At the Heterogeneous and Reconfigurable Computing Research Center, we focus on analysis and implementation of computationally intensive applications on coprocessors such as FPGAs and GPUs, to accelerate the applications.
A heterogeneous computing system contains a mixture of regular computer processors along with specialized co-processors. These co-processors, which include Field Programmable Gate Arrays (FPGAs) and Graphics Processor Units (GPUs), are very difficult to program but can perform certain types of computations very fast and efficiently. When specific portions of a computer program are adapted to run on these co-processors, the overall system can achieve much higher performance and efficiency than a traditional high-performance computer system containing racks upon racks of general-purpose computers.

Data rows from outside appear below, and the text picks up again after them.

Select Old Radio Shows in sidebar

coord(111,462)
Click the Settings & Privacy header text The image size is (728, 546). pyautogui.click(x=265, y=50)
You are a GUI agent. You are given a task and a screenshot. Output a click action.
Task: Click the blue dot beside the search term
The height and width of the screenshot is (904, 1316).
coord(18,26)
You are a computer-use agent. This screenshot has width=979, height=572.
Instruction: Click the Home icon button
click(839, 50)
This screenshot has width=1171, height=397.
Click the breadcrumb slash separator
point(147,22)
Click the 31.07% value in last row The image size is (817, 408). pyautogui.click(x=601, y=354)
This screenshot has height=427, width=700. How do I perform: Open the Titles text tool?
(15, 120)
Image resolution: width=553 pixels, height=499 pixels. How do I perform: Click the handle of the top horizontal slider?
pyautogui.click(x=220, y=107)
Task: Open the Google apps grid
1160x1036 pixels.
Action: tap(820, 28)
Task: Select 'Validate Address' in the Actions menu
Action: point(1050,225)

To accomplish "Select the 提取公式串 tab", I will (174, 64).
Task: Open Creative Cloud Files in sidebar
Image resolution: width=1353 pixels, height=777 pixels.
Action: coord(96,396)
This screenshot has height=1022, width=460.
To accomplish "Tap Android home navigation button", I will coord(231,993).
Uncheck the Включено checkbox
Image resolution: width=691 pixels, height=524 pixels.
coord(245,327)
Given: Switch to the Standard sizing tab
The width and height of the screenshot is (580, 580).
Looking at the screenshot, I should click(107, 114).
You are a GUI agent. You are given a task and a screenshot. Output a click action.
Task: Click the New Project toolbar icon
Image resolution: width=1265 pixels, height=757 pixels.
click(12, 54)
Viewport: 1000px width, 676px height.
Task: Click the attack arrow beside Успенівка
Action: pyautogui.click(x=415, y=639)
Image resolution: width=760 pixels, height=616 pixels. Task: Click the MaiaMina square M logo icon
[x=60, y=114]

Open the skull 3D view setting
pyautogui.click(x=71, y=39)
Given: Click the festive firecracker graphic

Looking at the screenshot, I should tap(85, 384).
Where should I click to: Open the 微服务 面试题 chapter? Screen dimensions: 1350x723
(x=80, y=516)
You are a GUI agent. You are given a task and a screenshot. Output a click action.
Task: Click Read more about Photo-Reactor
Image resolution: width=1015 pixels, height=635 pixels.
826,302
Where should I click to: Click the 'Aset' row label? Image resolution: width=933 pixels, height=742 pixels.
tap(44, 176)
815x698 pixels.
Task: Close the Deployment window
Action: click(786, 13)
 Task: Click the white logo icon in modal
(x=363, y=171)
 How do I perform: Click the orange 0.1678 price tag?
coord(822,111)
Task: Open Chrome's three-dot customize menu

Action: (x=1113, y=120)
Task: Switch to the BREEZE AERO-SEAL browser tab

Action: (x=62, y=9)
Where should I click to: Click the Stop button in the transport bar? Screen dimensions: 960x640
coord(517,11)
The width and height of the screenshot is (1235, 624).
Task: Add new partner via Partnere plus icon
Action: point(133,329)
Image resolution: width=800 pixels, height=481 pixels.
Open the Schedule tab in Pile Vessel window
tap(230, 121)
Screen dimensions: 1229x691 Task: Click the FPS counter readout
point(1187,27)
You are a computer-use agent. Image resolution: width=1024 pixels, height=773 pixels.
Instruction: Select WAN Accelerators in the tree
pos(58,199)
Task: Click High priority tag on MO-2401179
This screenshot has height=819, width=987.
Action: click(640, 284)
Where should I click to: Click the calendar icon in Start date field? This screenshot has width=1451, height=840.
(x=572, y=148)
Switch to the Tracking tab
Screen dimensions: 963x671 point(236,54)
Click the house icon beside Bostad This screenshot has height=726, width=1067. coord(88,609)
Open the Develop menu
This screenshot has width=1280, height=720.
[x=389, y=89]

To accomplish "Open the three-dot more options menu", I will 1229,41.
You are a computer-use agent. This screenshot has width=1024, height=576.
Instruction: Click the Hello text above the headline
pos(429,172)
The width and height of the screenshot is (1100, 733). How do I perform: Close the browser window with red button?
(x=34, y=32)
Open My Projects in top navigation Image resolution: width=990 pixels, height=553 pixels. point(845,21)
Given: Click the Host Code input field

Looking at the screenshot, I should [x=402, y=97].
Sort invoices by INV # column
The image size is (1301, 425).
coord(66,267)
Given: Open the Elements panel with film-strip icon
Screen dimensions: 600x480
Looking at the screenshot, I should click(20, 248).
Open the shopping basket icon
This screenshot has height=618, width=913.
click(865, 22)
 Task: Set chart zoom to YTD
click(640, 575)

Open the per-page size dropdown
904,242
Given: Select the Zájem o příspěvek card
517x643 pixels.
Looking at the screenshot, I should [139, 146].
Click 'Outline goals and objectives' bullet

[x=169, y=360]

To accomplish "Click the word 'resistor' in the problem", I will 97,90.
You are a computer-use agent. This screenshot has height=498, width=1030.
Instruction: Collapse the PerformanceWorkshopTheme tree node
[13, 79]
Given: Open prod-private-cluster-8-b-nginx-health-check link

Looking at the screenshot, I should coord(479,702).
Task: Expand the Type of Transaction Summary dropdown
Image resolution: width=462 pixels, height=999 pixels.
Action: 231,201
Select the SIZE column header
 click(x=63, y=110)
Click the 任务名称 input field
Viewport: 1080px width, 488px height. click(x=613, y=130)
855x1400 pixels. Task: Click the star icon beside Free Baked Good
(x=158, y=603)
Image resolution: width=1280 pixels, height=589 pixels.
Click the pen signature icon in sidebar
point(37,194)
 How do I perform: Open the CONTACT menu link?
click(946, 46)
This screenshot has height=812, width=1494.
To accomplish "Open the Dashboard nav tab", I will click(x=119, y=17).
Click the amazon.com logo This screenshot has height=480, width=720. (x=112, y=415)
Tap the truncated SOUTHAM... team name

Field Programmable Gate Array
Unlike ASICs, Field Programmable Gate Arrays (FPGA),
also known as reconfigurable computing platform, can be programmed or
configured to implement applications. FPGAs traditionally are programmed
in hardware description languages (HDL), such as VHDL and Verilog. But
to reduce the difficulty and time involved in debugging and verification
process, recently there has been an inclination towards high level
languages (HLL) to program FPGAs. Platforms such as Impulse C and Handle
C facilitate programming FPGAs in C or C++.
For large design, the design cycle requires a lot of engineering effort to implement an algorithm. However, a good FPGA design usually provides 1-3 order of magnitude speed-up over traditional CPU. Not all algorithms can achieve speed-up on FPGAs. Those which can be parallelized and do not need much communication overhead can expect better performance.